Mit der Eröffnung der Tankstelle ziehen die 1960er Jahre ins LWLFreilichtmuseum Detmold ein. Welche Erinnerungen haben Sie beide an diese Zeit?
Günter Vogt:
Als Kind habe ich mich immer sehr gefreut, wenn mein Onkel mit mir auf dem Motorroller eine Ausfahrt unternahm. Es gab auch eine BMW Isetta und ein Rollermobil auf drei Rädern in meiner Verwandtschaft, die mich faszinierten.
Jan Carstensen: Da mein Vater ein leidenschaftlicher Autofahrer ist, konnte ich die vielen Modelle als Mitfahrer ausprobieren, beispielsweise das Käfer Cabrio in Blaumetallic oder später den BMW 2002 tii in Weiß.

Herr Vogt, woran liegt es, dass sich die Volksbank Paderborn-Höxter-Detmold auch bei der Eröffnung der Tankstelle engagiert?
Günter Vogt:
Mit der Eröffnung der historischen Tankstelle hat das LWL-Freilichtmuseum seine Entwicklungsgeschichte weiter fortgeschrieben. Auch die Volksbanken gehen mit der Zeit, aber die genossenschaftlichen Werte haben weiter Bestand. Was einer nicht schafft, das schaffen viele.

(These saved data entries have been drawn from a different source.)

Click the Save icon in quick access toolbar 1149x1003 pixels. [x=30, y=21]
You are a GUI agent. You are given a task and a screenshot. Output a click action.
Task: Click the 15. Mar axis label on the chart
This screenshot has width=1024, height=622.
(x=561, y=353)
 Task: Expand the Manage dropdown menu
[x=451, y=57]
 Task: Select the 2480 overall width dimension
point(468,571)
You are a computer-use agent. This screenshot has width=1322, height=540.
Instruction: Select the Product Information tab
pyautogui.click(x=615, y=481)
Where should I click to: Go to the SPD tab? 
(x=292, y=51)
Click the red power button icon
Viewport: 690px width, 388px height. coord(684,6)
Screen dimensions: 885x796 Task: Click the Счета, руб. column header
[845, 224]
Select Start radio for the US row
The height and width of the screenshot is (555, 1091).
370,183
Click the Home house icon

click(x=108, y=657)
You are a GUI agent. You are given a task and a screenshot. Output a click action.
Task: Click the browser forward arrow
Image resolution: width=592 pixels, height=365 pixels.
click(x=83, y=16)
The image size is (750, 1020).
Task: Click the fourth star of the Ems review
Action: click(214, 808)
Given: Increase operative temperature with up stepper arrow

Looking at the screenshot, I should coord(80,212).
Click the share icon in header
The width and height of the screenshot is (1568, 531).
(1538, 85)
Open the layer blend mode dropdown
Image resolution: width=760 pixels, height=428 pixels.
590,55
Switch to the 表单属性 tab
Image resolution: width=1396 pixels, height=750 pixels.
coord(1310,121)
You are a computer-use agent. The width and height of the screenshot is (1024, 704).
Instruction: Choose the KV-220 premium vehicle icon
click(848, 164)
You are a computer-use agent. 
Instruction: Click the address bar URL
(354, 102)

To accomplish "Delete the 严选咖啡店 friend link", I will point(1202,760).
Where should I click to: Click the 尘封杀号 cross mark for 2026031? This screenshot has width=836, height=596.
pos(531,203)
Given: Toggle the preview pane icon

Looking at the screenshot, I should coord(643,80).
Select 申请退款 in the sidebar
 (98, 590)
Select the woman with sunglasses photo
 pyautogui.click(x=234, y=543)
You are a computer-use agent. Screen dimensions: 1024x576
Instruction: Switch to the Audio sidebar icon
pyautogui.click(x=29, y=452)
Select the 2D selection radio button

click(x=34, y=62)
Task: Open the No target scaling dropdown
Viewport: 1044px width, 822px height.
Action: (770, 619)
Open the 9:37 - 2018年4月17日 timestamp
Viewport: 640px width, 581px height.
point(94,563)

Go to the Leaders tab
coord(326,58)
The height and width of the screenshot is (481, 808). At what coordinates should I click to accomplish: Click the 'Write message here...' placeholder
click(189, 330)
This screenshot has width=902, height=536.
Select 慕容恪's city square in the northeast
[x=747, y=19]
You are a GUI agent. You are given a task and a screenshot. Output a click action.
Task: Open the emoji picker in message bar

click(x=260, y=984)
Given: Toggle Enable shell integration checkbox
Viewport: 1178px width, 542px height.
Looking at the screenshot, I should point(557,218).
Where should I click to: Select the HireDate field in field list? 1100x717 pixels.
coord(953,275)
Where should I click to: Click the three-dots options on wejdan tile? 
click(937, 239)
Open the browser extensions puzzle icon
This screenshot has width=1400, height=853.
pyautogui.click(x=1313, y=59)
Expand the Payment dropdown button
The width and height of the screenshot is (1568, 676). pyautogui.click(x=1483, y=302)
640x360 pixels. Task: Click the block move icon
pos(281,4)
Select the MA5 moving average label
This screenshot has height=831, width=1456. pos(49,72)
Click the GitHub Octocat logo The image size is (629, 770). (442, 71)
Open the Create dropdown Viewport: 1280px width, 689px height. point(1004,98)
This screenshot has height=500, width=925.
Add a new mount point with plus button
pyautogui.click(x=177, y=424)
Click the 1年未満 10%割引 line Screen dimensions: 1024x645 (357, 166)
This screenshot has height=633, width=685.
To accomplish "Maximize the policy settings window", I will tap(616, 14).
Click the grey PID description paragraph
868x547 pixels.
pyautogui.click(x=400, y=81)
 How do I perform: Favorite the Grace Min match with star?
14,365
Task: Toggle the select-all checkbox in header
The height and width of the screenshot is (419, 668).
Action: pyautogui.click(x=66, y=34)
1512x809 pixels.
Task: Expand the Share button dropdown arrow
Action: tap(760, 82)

So kann jeder Einzelne dank gemeinsamer Stärke seine persönlichen Wünsche und Ziele schneller verwirklichen. Und „Antrieb“, „Kraft“ und „Stärke“ liegen ja auch praktisch in der „Natur“ einer Tankstelle.

Was war Ihr erstes eigenes Fahrzeug?
Jan Carstensen:
Glücklicherweise konnte ich meiner Mutter nach bestandenem Abitur den VW Käfer 1200 abschwatzen. Damit bin ich recht wagemutig durch das Lipperland gebraust.
Günter Vogt: Als Banker kann ich mich daran natürlich noch sehr gut erinnern, denn mein erster motorisierter Untersatz hat mich 1972 stolze 2.000 DM gekostet, knapp das Zehnfache der damaligen Bruttomonatsvergütung als Lehrling zum Bankkaufmann. Es war ein NSU Prinz Typ 110.

 

Erschienen in der der Sonderbeilage der Lippischen-Landeszeitung „Eine Tankstelle fürs Museum“ des LWL-Freilichtmuseums Detmold.